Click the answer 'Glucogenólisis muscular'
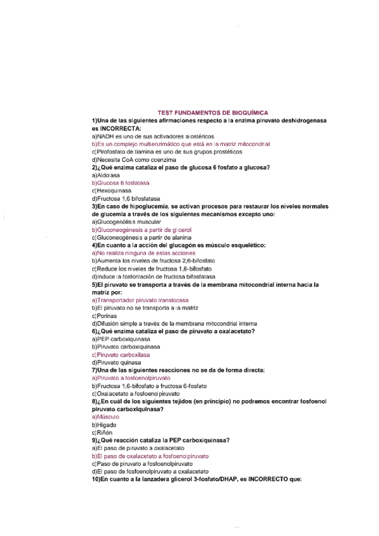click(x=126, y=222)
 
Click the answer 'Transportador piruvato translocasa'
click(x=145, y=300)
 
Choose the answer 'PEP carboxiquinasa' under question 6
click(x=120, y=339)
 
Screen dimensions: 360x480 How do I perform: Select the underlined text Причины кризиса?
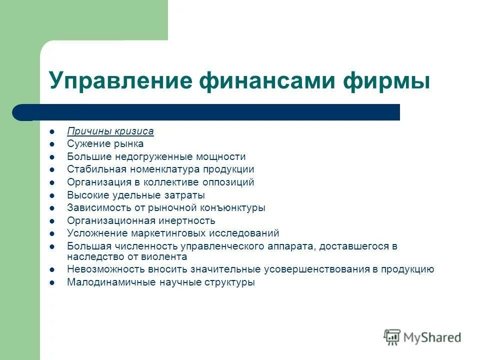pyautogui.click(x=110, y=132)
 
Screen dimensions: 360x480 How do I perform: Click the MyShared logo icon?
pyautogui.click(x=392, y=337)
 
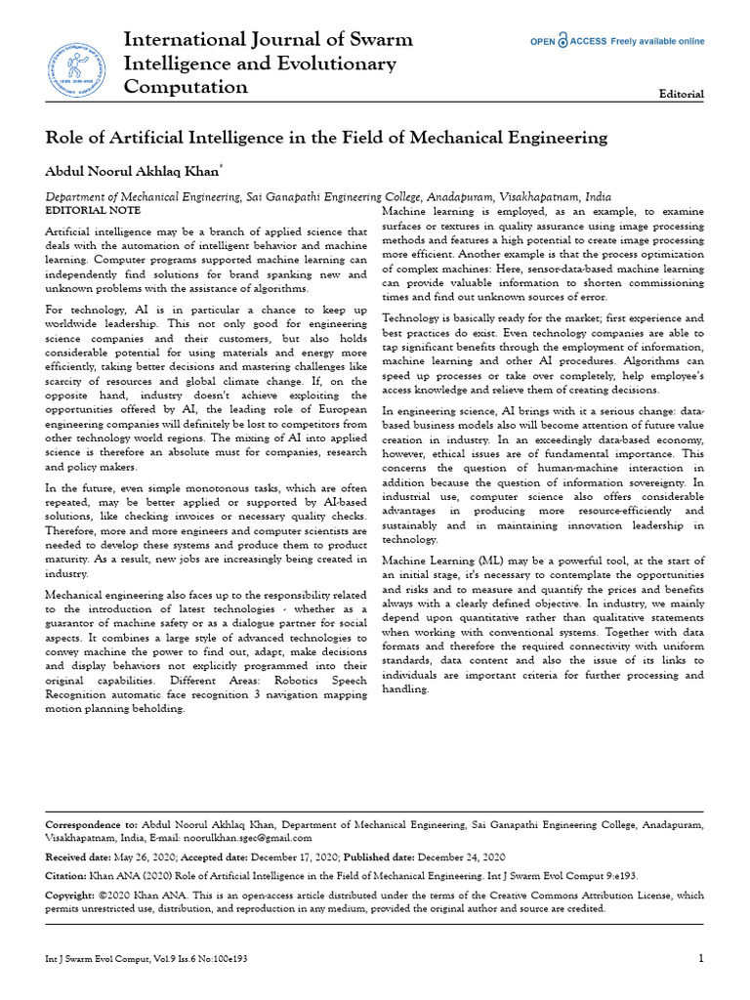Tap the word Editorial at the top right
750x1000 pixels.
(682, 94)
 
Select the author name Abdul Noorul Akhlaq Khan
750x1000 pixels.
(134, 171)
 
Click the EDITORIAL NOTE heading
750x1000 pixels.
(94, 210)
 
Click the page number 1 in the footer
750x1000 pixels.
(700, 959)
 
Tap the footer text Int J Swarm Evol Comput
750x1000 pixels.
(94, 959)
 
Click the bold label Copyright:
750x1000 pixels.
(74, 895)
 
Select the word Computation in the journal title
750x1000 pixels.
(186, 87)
++++
### Objective:
Which lines in the records above contain the string "Select", with case taken into account? Report each such line in full.

### Right answer:
Screen dimensions: 360x480 How do I perform: Select the underlined text Причины кризиса?
Select the author name Abdul Noorul Akhlaq Khan
Select the word Computation in the journal title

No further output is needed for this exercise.